The next generation of virtual assistants will work across devices, across platforms and throughout our homes.
Thanks to Apple's Siri voice-operated virtual smartphone assistant and Google's new conversational search and map apps, consumers are getting more comfortable with talking to their devices when they want to check facts or dates, or in the case of Google Glass, take a photo or upload a video. But what if consumers could ask that same virtual assistant to take care of any device or operation in their living room or even their car?
Nuance CEO Paul Ricci claims that this is the direction in which the technology is already moving and the future could arrive much sooner than we expect.
"I think we will see virtual assistants within two years that are quite robust. They'll be good at command and control of the device and they'll become refined by your usage and the preferences that you have. I also believe that within two years we will see that virtual assistants will work across platforms. So it will follow you from your tablet to your TV to your phone," he said at his first appearance at All Things D's annual tech conference this week.

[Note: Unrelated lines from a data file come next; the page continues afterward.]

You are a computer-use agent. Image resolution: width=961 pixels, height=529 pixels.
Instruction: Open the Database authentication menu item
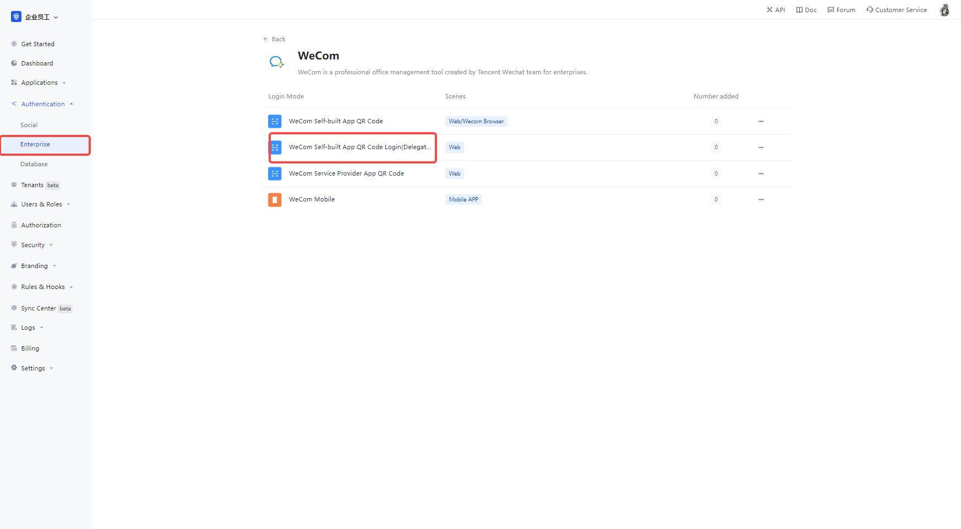pyautogui.click(x=34, y=164)
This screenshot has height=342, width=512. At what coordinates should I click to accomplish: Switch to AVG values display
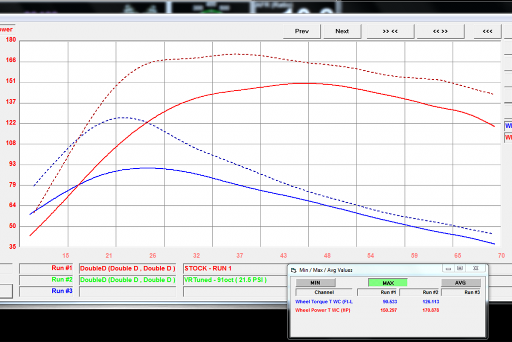pos(460,282)
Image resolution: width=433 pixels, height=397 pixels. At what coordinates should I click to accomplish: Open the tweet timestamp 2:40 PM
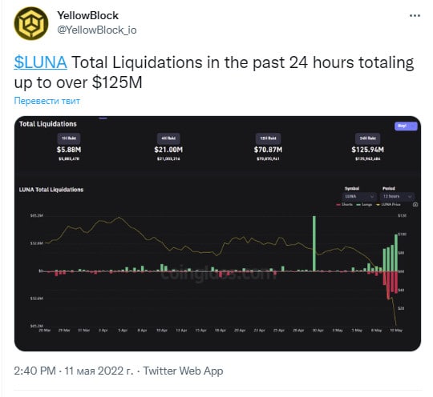[x=34, y=371]
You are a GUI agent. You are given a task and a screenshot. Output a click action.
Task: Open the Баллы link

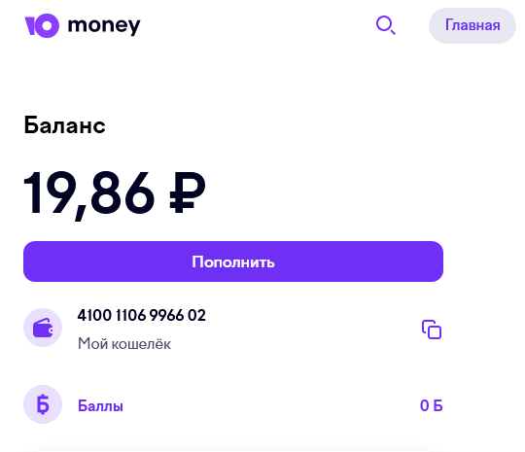(x=100, y=405)
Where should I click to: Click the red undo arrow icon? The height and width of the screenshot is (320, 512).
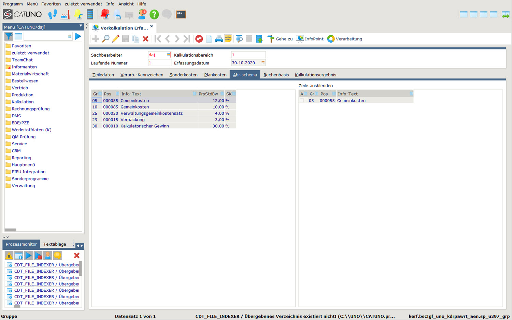(x=199, y=39)
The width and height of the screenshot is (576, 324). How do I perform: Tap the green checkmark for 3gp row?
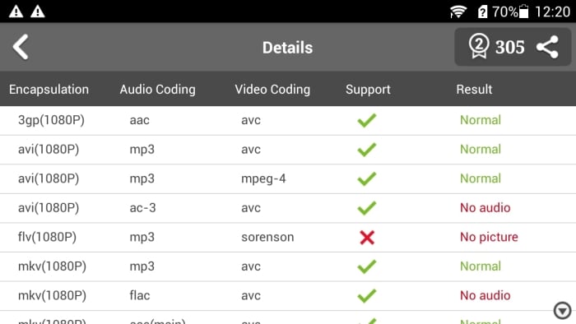point(367,120)
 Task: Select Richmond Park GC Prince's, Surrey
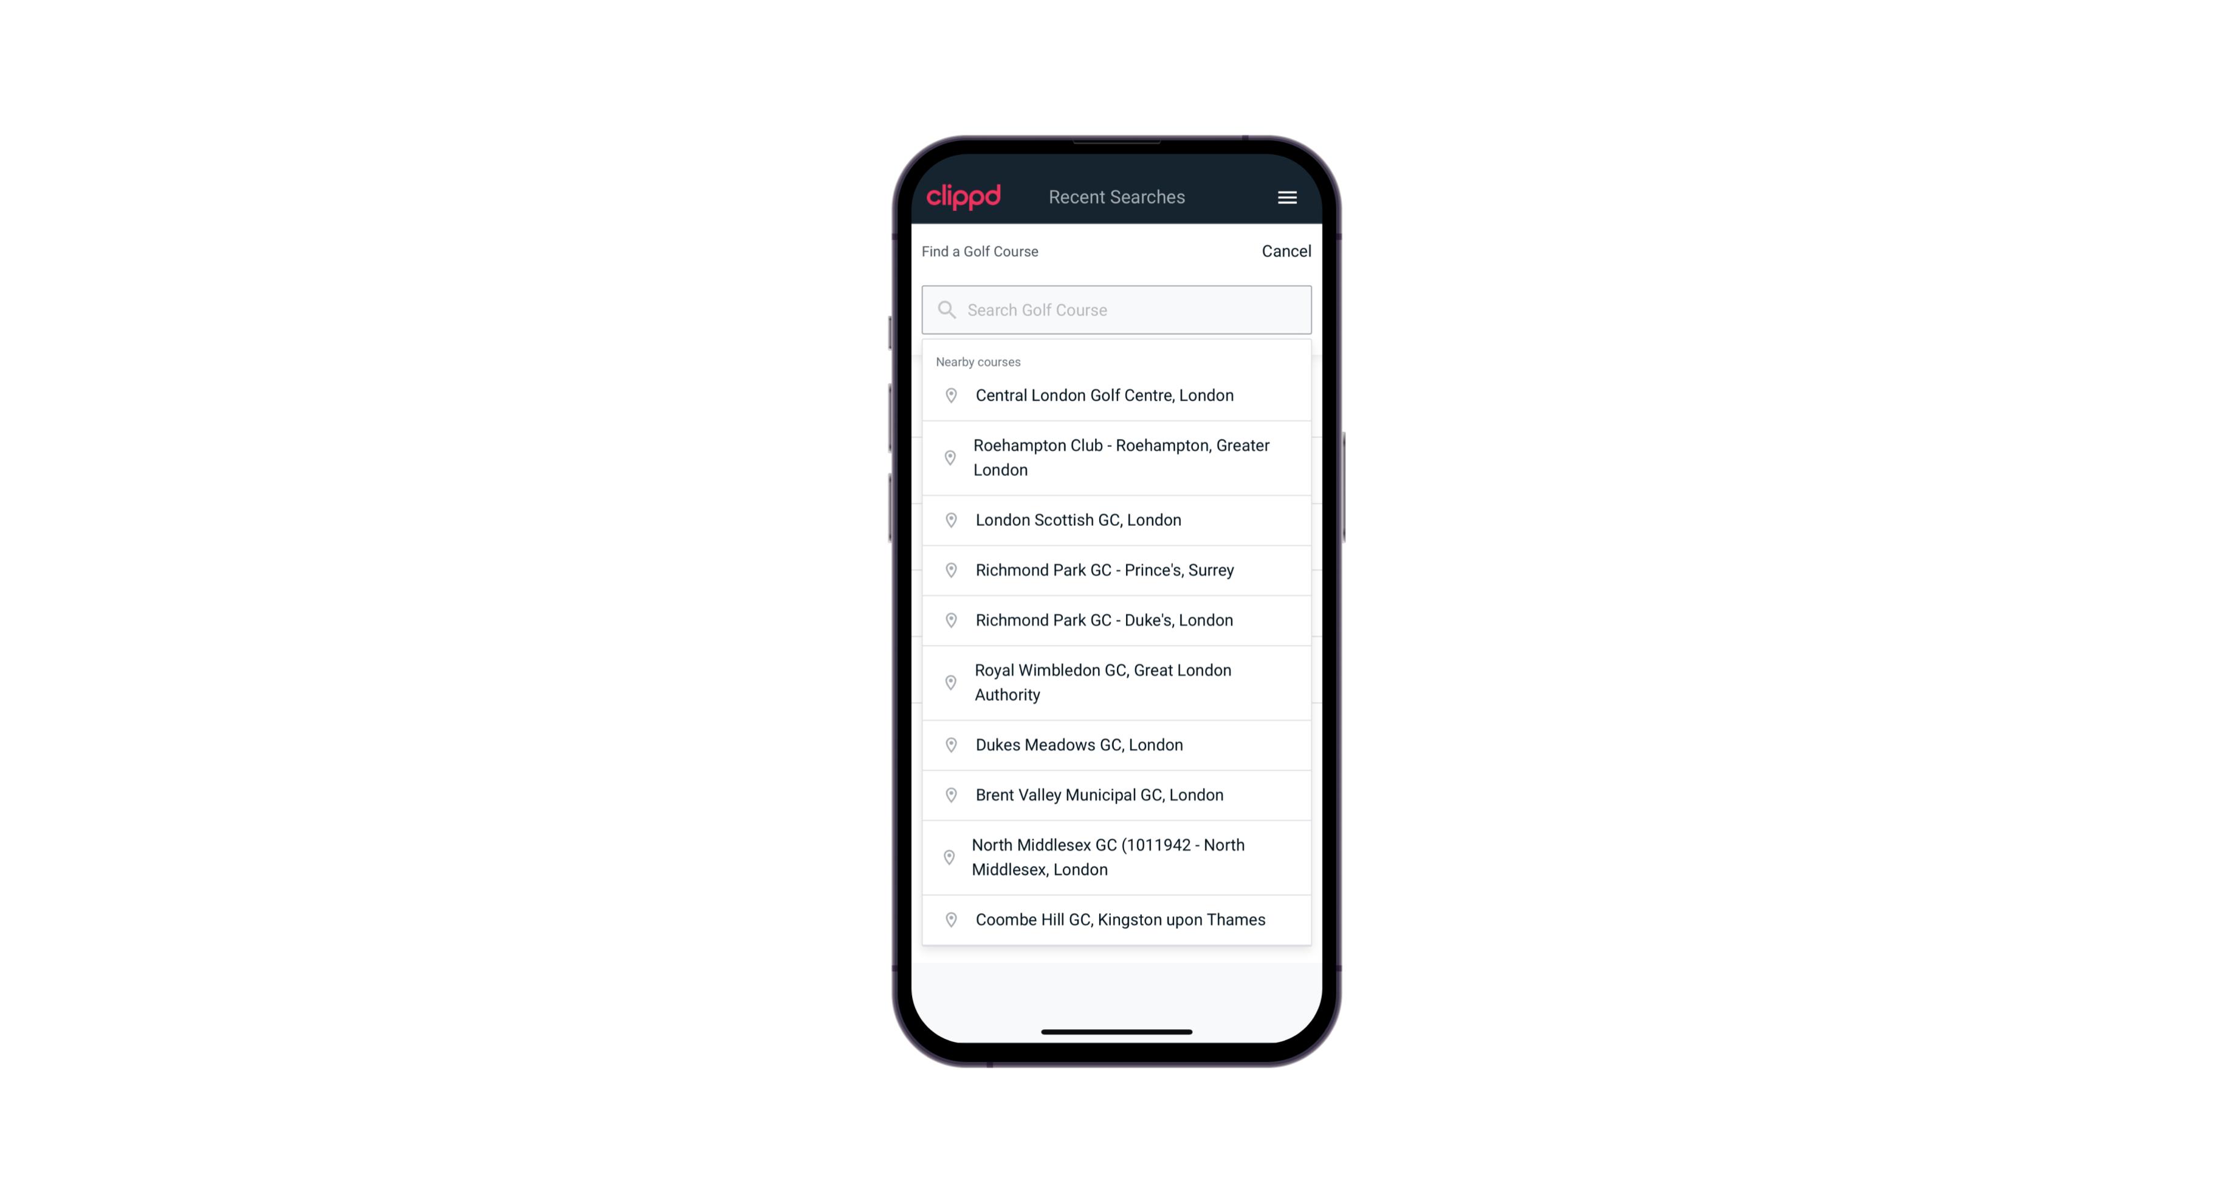coord(1117,570)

Nuance is a global leader in speech recognition and contextual awareness technology. So much so that the company's technology is already the de facto standard in all vehicles that support voice commands. What's more, it is also the engine behind Siri, Apple's talkative virtual assistant.
Ricci claims that a number of companies are already investing heavily in making this level of control a reality and that there are currently two ways of achieving it, either by placing sensors with microphones throughout a user's home that can identify and react to that person's voice, or by turning the smartphone into the ultimate voice-activated remote control. "You might talk to the smartphone and the assistant will follow you around the house and into the car," he says.
In fact, the only obstacle to making total voice control a reality is background noise. Until devices can hear and understand a person's voice above the roar of traffic on a busy street, above the engine in a car and above the music or over the television in the living room, the technology is going to be limited and no doubt frustrating to users.